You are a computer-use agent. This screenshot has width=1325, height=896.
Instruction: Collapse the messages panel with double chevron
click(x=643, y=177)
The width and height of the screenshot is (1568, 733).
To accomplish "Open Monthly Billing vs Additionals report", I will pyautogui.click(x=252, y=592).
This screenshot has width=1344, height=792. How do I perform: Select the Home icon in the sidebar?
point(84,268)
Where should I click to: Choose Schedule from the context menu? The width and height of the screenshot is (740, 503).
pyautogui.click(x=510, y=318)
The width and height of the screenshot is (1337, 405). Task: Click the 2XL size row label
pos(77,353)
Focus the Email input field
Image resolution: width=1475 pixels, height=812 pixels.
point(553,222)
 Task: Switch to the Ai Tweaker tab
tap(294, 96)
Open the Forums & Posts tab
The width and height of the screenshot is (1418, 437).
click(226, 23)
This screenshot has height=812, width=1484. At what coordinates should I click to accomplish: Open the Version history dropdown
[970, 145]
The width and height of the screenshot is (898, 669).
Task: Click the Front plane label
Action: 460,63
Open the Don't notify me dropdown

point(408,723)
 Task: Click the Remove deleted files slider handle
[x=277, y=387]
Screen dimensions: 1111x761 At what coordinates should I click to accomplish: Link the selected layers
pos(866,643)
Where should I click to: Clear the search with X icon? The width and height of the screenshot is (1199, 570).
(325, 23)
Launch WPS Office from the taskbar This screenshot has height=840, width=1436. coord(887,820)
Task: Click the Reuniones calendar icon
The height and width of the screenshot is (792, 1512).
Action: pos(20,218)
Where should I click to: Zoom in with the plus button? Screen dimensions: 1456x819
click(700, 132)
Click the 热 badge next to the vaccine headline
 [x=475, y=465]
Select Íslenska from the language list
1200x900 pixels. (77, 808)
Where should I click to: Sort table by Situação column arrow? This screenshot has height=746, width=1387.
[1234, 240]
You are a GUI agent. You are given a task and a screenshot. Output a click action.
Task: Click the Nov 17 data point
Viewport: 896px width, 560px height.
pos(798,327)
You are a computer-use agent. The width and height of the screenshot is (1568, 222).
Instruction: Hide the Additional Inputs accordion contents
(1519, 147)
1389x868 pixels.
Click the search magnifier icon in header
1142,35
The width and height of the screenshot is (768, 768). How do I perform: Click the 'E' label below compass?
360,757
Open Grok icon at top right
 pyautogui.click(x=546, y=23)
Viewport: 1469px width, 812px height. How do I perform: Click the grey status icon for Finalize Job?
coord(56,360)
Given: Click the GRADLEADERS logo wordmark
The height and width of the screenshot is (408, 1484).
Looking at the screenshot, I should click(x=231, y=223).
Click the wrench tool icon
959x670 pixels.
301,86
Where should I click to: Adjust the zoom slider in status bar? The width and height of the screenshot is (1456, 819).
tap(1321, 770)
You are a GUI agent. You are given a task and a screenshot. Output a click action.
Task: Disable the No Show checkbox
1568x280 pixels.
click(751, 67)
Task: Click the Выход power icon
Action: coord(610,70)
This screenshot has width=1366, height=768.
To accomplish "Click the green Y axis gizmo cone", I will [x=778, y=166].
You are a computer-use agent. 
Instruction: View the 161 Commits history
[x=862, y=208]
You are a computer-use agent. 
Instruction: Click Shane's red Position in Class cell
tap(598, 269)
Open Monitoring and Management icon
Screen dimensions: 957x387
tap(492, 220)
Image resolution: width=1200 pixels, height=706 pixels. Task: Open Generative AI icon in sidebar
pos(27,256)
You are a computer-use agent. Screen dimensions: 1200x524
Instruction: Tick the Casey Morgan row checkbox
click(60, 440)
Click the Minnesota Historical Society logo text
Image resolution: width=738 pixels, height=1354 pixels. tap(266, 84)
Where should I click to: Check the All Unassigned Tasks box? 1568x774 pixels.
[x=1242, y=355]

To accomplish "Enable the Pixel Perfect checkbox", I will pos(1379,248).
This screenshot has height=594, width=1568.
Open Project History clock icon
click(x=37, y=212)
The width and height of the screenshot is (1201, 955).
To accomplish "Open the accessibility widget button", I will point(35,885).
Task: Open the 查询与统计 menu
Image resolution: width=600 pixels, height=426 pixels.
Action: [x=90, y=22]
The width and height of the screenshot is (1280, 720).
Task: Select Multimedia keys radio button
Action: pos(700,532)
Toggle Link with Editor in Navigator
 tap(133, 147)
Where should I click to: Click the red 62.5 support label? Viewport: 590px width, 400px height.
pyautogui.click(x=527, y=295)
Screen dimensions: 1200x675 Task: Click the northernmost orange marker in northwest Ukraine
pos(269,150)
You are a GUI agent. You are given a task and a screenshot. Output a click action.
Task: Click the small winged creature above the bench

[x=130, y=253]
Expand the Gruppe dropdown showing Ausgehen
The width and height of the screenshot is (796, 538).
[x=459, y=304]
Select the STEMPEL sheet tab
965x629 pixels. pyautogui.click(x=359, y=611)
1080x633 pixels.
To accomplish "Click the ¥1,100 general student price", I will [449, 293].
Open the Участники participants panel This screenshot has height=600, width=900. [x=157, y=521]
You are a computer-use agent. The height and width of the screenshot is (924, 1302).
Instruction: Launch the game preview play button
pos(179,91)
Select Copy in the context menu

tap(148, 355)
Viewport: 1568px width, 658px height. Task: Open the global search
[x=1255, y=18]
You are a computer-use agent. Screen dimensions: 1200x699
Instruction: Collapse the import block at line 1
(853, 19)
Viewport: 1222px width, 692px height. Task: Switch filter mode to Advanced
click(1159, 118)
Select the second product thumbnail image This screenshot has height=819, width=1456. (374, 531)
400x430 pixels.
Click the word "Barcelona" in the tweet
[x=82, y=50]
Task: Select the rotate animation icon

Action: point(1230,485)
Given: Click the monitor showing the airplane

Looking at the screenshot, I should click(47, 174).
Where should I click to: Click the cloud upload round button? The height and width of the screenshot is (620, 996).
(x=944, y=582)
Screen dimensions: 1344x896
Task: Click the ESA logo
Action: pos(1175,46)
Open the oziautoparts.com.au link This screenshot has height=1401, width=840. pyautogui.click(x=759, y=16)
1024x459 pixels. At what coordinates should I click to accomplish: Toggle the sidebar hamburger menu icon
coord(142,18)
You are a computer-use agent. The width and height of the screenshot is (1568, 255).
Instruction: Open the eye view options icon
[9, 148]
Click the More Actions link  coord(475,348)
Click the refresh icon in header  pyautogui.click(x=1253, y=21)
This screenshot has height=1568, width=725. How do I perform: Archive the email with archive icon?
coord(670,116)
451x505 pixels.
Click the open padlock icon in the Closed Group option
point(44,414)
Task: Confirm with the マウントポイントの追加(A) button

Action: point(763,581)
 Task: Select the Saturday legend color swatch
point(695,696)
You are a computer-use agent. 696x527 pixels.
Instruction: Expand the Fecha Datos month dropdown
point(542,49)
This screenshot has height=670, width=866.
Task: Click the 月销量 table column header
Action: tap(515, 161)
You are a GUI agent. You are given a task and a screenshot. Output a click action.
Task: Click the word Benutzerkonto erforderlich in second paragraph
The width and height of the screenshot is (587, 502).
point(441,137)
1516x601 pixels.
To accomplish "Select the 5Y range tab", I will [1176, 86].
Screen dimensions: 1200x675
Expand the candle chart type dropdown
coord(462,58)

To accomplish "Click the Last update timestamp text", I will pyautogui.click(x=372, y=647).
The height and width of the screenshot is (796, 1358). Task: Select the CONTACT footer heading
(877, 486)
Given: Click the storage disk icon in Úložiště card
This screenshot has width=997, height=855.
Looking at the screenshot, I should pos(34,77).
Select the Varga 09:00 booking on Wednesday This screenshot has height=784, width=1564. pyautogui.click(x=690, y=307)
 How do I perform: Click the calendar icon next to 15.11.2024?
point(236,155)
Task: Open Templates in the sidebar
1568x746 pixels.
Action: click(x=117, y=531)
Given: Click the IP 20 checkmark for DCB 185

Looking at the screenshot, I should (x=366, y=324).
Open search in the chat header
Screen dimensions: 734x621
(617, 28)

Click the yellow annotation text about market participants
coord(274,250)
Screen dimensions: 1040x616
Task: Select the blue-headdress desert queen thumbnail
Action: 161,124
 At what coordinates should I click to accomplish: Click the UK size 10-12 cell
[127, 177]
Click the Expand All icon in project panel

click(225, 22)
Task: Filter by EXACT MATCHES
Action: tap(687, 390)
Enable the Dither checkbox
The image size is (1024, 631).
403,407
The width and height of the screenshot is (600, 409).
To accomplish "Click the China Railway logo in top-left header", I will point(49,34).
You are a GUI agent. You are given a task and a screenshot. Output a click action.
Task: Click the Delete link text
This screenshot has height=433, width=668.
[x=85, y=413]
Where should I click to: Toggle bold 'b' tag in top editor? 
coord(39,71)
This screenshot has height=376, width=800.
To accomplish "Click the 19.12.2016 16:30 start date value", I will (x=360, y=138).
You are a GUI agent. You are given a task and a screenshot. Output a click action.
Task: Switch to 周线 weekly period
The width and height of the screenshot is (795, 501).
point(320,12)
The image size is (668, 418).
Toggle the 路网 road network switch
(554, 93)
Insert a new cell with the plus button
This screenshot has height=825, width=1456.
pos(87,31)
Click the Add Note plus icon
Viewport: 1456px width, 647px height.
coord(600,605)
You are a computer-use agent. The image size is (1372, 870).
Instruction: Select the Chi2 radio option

Exercise:
Starting at the line that contains "Insert a new cell with the plus button" and ending at the last line of the material, write those lines out again in full, shifting every coordinate in the answers up by 129. Leave all other text as it stands.

Exercise answer:
Insert a new cell with the plus button
This screenshot has height=825, width=1456.
pos(216,160)
Click the Add Note plus icon
Viewport: 1456px width, 647px height.
coord(729,734)
You are a computer-use agent. The image size is (1372, 870).
Instruction: Select the Chi2 radio option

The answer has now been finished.